Stephanopoulos ‘crisis’ at ABC

Network honchos at ABC are scrambling to keep their George Stephanopoulos scandal from becoming a Brian Williams disaster.

Insiders at ABC News said higher-ups were blindsided by Stephanopoulos’ hefty undisclosed donations to the Clinton Foundation, saying the contributions may have made damaged goods of their biggest star.

“This is a bigger crisis than ABC will admit,” a source told The Post.

“George is the centerpiece of their 2016 coverage. By donating to the Clintons, he has blown his credibility in one catastrophic move.

“How can he moderate a debate or question a Republican candidate without questions over his impartiality?”

Stephanopoulos is ABC’s chief anchor and chief political correspondent. The “Good Morning America” anchor admitted last week that he has donated $75,000 to the Clinton Foundation since 2011.

After apologizing on air Friday during the morning show, he repeated the mea culpa Sunday on ABC’s “This Week,” possibly under threat of suspension.

“ABC is hoping this doesn’t spiral into a full-blown Brian Williams-style disaster,” the source said. “If more information comes out about George’s ties to the Clintons, things could get worse.

“While ‘GMA’ is the big ratings vehicle, ‘This Week’ is the show George most loves, and they could suspend him from that, so he was forced to apologize again on Sunday.”

Stephanopoulos said on air Sunday: “Over the last several years, I’ve made substantial donations to dozens of charities, including the Clinton Foundation. Those donations were a matter of public record, but I should have made additional disclosures on air when we covered the foundation.”

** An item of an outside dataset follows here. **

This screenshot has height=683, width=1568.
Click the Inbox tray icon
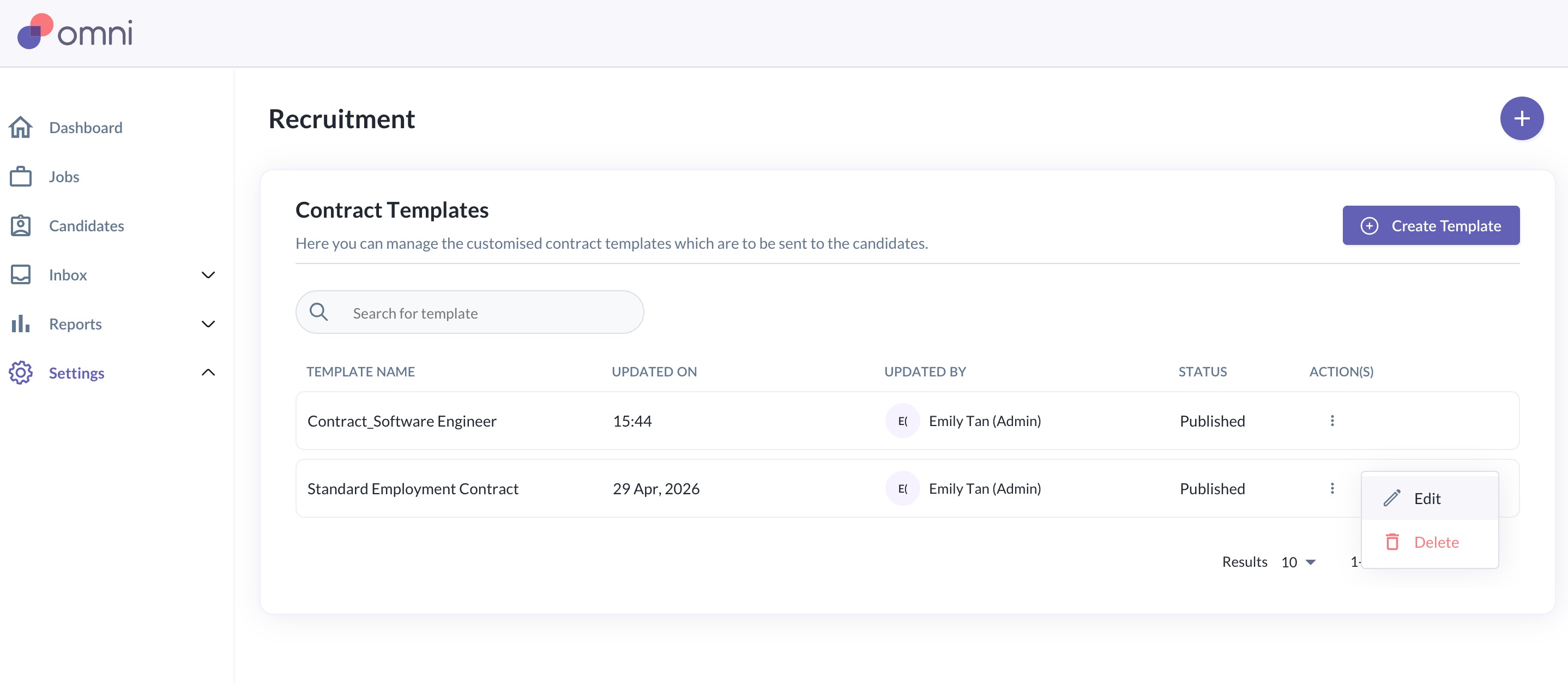(x=21, y=275)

Williams was suspended for six months without pay from his $10 million-a-year job as “Nightly News” anchor after misrepresenting events that occurred while he was covering the Iraq war in 2003.

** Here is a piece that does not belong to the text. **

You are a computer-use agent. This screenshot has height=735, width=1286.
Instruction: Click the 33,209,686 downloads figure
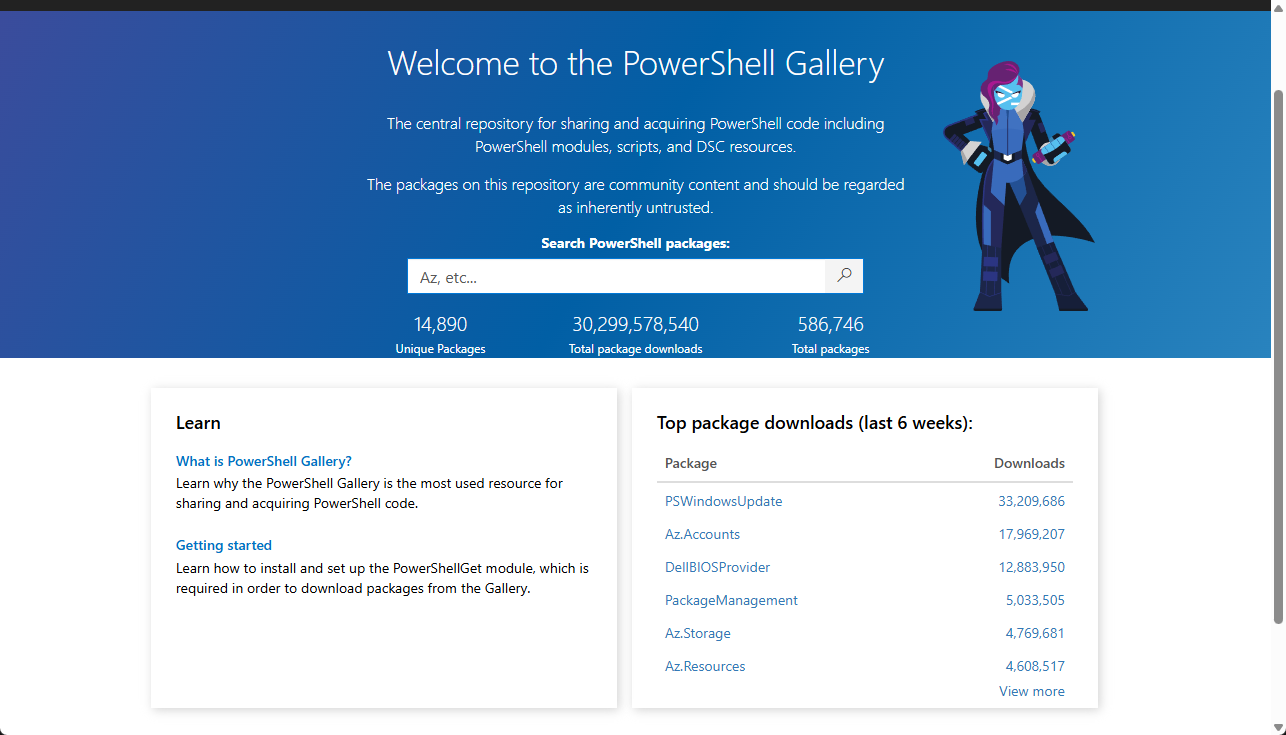point(1031,501)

“George is one of the smartest guys in the business,” the ABC insider said. “Why would he be stupid enough to make this donation and then even more stupid not to disclose it to both his audience and his bosses?”

But Stephanopoulos, who was a senior policy adviser in the Clinton White House, may have had other motives for the donations.

Another source said Stephanopoulos’ relationship with the Clintons was at a low in 1999 after his first book, “All Too Human: A Political Education,” was published following his departure from the White House during President Bill Clinton’s second term.

“Through the donation to the Clinton Foundation, it appears that George was trying to get back into the Clintons’ good graces,” the source explained. “But the question is why. It is not like it would give him special access to them. In the grand scale of Clinton Foundation donations, $75,000 is a drop in the ocean.”

Stephanopoulos, meanwhile, continued to be hammered.

“Obviously, Stephanopoulos has favorable feelings toward Hillary and Bill Clinton; he gives their foundation his money and his time,” Peter Schweizer, author of the book “Clinton Cash,” wrote in USA Today on Sunday.